8 Strategies To Combat Your Maintenance Backlog
1. Conduct an audit of current maintenance processes and projects.
A maintenance audit is designed to help your organization identify solutions to maintenance-related problems. You’ll also identify the root causes of why work orders are getting backlogged. What steps can be taken to improve processes and eliminate barriers? Include all members of the maintenance team in the audit process. The final result will be a report that features employee feedback and ideas for rapid departmental improvement.
2. Log maintenance activities in building infrastructure software.
Instantly increase productivity by centralizing all data in a cloud-based building infrastructure software. This way, team members have instant access to asset data, work order histories, service requests, equipment locations, and documentation (like O&M manuals and receipts). No more running around and sifting through piles of paper; harness the power of software to capture wrench time, improve productivity and boost ROI.

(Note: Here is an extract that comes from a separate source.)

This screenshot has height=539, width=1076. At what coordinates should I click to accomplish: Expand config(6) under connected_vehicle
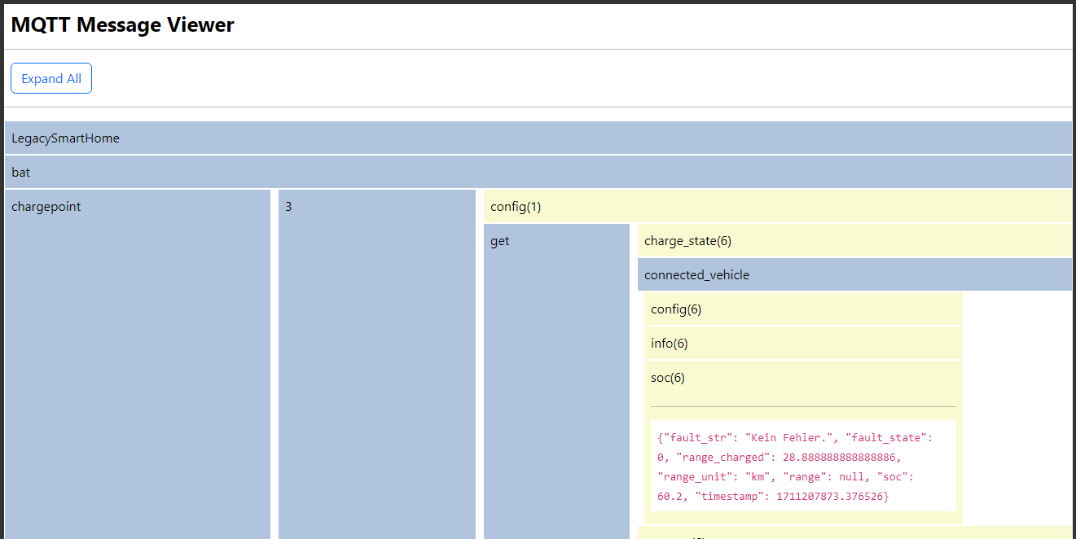(676, 309)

3. Leverage software to centralize work orders.
Say goodbye to bulky binders and messy filing cabinets. Building infrastructure software features are designed to help teams get organized and tackle deferred maintenance tasks more efficiently. Software also increases visibility to upcoming preventive maintenance tasks, enabling your team to use their time more wisely. Your whole team will benefit from having an easy-to-understand work order system and instant, computerized access to asset information.
4. Prioritize your list of backlogged maintenance tasks.
Staying on top of emergencies and reactive work while also prioritizing preventive maintenance is no easy feat. Help your team reduce stress, prioritize tasks and balance work by categorizing backlogged tasks into two categories:
- “Immediate Attention” Tasks: Deferred tasks that are cited (or could be cited) for safety violations or require repairs to return to normal operations. Tend to these projects first.
- “Delayed Attention” Tasks: Deferred tasks that could become critical if not addressed within a certain time frame. Prioritize these projects once “immediate attention” tasks have been dealt with.
Your team may also find it helpful to further categorize tasks. For example, you may choose to sort tasks by cost to upgrade, length of time to repair, asset lifecycle, contractor vs. in-house repair, or interdependencies (i.e. which processes will be put on hold while repairs take place). Deferred task prioritization is a great way to get stakeholder buy-in and demonstrate how backlogged tasks impact them versus how they impact you.
5. Strengthen your team’s preventive maintenance program.
One of the best ways to prevent maintenance emergencies and deferred maintenance is to increase your preventive maintenance (PM) efforts. Compile a list of all the asset categories each team is responsible for, and then identify the PM tasks associated with those assets. Once this information is collected, you can begin to schedule future work orders to service the asset in advance.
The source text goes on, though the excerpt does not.